- [TASK DETAILS]:
Your output should be the lines from the start of the data through the line containing "Viewport: 850px width, 518px height.", exactly and nothing more.

- [THE RECORDS]:
↓

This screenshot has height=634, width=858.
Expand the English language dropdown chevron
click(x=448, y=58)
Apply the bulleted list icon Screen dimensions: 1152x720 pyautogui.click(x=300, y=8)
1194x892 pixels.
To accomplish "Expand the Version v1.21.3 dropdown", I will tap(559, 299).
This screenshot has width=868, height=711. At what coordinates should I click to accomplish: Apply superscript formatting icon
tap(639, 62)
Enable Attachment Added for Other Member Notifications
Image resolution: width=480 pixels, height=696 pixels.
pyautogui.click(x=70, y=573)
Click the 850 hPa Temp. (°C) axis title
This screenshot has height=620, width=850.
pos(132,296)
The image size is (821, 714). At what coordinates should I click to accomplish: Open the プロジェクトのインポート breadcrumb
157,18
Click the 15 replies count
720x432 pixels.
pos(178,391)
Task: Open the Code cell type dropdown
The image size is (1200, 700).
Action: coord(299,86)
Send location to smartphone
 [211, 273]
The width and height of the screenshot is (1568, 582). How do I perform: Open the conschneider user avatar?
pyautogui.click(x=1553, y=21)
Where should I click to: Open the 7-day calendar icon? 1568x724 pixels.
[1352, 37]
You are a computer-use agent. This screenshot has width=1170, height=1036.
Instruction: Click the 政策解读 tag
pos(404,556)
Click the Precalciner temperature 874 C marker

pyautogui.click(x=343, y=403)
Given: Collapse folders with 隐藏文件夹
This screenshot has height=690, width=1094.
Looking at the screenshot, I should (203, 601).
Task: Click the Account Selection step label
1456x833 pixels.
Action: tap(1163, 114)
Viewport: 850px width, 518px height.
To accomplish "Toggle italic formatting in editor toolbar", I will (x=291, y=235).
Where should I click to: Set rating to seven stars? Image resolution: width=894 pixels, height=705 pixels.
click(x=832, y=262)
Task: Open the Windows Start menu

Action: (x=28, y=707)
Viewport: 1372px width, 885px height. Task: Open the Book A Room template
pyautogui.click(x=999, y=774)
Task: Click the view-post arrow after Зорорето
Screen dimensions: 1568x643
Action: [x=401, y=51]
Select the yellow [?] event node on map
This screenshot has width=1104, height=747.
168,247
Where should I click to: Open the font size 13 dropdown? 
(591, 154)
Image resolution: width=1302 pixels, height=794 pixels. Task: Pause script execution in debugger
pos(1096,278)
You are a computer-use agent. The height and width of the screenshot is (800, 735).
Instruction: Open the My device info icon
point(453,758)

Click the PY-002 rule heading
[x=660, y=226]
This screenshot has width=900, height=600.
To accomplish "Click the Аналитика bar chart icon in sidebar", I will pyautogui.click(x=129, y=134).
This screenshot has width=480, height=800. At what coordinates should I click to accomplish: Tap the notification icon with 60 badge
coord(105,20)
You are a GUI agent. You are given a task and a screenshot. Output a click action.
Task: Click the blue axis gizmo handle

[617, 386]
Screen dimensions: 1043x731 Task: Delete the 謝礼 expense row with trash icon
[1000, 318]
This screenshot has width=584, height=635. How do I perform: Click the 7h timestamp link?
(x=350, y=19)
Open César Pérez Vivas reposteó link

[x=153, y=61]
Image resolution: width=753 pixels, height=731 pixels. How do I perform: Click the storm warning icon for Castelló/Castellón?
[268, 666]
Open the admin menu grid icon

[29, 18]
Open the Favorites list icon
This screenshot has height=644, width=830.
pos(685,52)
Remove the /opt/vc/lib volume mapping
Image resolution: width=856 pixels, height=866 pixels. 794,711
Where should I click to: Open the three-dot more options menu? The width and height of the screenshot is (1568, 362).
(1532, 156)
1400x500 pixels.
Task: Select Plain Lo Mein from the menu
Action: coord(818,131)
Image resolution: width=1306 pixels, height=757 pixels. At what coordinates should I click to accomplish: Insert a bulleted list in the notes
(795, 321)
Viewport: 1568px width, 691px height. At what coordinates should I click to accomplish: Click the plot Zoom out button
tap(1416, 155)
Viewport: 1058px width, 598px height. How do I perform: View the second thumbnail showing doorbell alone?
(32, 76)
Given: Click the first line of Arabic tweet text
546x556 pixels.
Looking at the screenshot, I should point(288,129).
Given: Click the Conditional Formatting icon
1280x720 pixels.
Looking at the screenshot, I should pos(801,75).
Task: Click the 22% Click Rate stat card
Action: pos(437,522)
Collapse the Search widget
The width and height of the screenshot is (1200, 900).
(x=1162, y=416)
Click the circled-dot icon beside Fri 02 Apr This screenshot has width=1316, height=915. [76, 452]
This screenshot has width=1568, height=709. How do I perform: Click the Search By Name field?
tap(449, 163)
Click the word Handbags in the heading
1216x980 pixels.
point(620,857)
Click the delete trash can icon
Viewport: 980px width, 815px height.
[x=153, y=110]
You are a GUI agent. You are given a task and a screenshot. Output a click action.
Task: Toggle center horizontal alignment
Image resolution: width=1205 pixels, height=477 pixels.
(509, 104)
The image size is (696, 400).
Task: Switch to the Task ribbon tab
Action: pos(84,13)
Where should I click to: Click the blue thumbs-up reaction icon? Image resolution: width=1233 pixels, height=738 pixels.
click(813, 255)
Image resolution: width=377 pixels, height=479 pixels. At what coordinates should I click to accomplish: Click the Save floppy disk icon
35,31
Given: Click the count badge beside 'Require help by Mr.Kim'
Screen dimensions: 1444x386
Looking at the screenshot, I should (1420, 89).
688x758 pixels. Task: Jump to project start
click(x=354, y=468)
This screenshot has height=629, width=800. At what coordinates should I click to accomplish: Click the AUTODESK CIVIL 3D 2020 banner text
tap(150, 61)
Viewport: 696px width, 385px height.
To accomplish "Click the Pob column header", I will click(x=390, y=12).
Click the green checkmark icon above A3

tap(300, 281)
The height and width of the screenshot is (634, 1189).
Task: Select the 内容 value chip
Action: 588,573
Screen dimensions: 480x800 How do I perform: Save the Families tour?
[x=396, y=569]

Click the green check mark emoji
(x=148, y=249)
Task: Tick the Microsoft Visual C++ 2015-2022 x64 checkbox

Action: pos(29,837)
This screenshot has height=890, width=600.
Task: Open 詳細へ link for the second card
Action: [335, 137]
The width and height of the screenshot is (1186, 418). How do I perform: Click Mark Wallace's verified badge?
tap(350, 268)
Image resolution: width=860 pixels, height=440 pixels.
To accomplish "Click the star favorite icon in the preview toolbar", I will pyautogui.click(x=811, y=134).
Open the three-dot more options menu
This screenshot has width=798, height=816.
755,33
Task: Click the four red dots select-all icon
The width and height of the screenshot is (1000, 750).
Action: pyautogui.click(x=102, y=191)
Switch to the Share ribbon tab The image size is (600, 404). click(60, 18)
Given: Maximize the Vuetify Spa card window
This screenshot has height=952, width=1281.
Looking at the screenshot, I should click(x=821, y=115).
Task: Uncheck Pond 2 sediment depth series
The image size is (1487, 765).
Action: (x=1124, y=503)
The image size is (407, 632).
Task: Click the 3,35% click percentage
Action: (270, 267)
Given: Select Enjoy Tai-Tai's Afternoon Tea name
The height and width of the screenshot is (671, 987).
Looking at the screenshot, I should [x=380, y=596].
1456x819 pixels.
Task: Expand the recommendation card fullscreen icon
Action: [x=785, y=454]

↑

- [TASK ANSWER]:
This screenshot has height=634, width=858.
Expand the English language dropdown chevron
click(x=448, y=58)
Apply the bulleted list icon Screen dimensions: 1152x720 pyautogui.click(x=300, y=8)
1194x892 pixels.
To accomplish "Expand the Version v1.21.3 dropdown", I will tap(559, 299).
This screenshot has width=868, height=711. At what coordinates should I click to accomplish: Apply superscript formatting icon
tap(639, 62)
Enable Attachment Added for Other Member Notifications
Image resolution: width=480 pixels, height=696 pixels.
pyautogui.click(x=70, y=573)
Click the 850 hPa Temp. (°C) axis title
This screenshot has height=620, width=850.
pos(132,296)
The image size is (821, 714). At what coordinates should I click to accomplish: Open the プロジェクトのインポート breadcrumb
157,18
Click the 15 replies count
720x432 pixels.
pos(178,391)
Task: Open the Code cell type dropdown
The image size is (1200, 700).
Action: coord(299,86)
Send location to smartphone
 [211, 273]
The width and height of the screenshot is (1568, 582). How do I perform: Open the conschneider user avatar?
pyautogui.click(x=1553, y=21)
Where should I click to: Open the 7-day calendar icon? 1568x724 pixels.
[1352, 37]
You are a computer-use agent. This screenshot has width=1170, height=1036.
Instruction: Click the 政策解读 tag
pos(404,556)
Click the Precalciner temperature 874 C marker

pyautogui.click(x=343, y=403)
Given: Collapse folders with 隐藏文件夹
This screenshot has height=690, width=1094.
Looking at the screenshot, I should (203, 601).
Task: Click the Account Selection step label
1456x833 pixels.
Action: tap(1163, 114)
Viewport: 850px width, 518px height.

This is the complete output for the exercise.